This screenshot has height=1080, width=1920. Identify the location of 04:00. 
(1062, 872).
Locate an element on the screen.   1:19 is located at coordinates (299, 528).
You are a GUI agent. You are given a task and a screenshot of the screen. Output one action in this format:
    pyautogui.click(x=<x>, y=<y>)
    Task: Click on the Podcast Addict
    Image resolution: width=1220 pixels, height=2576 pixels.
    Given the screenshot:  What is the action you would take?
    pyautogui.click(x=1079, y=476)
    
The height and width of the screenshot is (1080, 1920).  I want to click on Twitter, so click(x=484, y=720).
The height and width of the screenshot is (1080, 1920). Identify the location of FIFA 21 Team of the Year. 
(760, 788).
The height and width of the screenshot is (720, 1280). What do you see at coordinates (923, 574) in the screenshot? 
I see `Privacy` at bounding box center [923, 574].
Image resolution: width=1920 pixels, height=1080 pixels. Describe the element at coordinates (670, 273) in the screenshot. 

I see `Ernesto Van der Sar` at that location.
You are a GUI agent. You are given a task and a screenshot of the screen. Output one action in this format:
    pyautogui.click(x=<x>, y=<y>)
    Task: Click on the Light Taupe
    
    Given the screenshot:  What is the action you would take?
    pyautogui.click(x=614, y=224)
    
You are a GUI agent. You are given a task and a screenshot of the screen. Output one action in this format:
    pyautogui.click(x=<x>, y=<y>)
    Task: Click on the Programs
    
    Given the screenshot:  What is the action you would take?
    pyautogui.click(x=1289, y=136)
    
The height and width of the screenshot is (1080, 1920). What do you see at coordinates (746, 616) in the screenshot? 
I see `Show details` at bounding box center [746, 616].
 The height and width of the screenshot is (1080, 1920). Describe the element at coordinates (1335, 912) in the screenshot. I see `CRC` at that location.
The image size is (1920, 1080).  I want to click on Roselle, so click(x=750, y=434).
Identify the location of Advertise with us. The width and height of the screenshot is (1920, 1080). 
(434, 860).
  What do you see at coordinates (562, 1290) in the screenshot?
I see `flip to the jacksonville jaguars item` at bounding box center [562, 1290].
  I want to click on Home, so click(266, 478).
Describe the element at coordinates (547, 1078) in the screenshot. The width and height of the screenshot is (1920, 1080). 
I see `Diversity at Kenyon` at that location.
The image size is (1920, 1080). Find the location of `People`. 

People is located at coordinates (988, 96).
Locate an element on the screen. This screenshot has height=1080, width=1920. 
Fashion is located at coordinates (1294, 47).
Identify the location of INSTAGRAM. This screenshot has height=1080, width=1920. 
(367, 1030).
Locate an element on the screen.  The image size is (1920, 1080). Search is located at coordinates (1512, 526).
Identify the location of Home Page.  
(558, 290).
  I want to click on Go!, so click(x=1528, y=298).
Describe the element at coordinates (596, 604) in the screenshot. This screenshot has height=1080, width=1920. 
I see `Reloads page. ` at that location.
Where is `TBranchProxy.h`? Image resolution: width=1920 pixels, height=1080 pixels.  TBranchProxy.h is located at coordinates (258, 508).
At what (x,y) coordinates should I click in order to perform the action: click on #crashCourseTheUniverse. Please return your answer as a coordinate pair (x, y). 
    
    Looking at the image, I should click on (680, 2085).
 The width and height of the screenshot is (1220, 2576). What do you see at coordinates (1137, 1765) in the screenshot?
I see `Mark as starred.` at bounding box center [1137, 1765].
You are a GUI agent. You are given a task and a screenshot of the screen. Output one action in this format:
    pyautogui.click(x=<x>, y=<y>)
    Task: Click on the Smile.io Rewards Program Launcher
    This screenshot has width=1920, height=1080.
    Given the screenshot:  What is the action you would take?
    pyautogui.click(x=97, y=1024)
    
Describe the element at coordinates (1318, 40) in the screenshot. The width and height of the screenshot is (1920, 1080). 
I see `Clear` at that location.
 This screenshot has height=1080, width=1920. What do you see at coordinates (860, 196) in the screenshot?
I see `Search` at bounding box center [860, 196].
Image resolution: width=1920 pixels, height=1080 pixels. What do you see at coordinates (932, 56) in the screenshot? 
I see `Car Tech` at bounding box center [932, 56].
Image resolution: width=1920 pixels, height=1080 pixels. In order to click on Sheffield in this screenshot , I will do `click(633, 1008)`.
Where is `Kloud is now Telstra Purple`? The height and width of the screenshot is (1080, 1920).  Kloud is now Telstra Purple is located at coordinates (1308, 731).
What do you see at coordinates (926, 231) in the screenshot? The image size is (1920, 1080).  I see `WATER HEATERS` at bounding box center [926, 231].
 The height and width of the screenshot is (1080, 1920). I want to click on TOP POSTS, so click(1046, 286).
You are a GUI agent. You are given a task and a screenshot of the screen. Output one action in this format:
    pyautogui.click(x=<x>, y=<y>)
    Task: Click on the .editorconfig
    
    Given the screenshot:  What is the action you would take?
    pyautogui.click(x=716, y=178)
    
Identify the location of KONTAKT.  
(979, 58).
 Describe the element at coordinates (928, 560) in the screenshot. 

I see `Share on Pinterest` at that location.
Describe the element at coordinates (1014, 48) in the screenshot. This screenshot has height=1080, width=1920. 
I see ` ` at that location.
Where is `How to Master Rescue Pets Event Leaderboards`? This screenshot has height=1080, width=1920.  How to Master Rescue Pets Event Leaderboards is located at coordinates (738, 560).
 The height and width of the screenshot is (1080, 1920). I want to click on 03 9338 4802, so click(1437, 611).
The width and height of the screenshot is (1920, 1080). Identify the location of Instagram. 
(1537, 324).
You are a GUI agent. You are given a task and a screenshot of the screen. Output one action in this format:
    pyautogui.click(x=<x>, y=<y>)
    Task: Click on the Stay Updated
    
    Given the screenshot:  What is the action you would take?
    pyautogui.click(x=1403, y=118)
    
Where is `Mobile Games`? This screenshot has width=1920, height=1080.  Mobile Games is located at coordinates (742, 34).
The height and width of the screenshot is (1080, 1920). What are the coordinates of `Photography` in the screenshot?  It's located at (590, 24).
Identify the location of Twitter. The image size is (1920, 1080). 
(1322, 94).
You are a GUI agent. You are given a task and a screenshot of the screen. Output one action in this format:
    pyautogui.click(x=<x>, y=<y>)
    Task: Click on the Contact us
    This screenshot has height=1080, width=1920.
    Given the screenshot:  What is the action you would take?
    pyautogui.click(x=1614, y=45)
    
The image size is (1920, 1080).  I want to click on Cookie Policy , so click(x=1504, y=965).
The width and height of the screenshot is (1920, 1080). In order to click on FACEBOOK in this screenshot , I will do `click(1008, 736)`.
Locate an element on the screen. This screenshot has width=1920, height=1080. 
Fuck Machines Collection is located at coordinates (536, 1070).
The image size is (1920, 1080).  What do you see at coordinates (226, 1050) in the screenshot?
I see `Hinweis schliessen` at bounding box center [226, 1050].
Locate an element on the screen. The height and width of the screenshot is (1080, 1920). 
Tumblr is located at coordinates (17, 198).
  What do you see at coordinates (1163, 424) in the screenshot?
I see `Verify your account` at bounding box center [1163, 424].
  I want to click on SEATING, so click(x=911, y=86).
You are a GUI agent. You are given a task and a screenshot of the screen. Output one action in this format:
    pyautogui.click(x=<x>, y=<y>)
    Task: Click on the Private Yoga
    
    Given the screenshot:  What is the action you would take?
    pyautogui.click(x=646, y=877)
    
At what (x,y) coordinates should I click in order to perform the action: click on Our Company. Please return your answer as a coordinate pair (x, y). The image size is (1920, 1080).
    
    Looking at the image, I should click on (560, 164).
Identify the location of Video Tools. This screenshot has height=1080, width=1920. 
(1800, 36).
------
Aim:
Convert the rows, from the first line through the line containing "center [923, 574]." (inclusive), into a JSON list of strings with one string per line, skipping blank lines.

Output for this exercise:
[
  "This screenshot has height=1080, width=1920. Identify the location of 04:00. ",
  "(1062, 872).",
  "Locate an element on the screen.   1:19 is located at coordinates (299, 528).",
  "You are a GUI agent. You are given a task and a screenshot of the screen. Output one action in this format:",
  "    pyautogui.click(x=<x>, y=<y>)",
  "    Task: Click on the Podcast Addict",
  "    Image resolution: width=1220 pixels, height=2576 pixels.",
  "    Given the screenshot:  What is the action you would take?",
  "    pyautogui.click(x=1079, y=476)",
  "The height and width of the screenshot is (1080, 1920).  I want to click on Twitter, so click(x=484, y=720).",
  "The height and width of the screenshot is (1080, 1920). Identify the location of FIFA 21 Team of the Year. ",
  "(760, 788).",
  "The height and width of the screenshot is (720, 1280). What do you see at coordinates (923, 574) in the screenshot? ",
  "I see `Privacy` at bounding box center [923, 574]."
]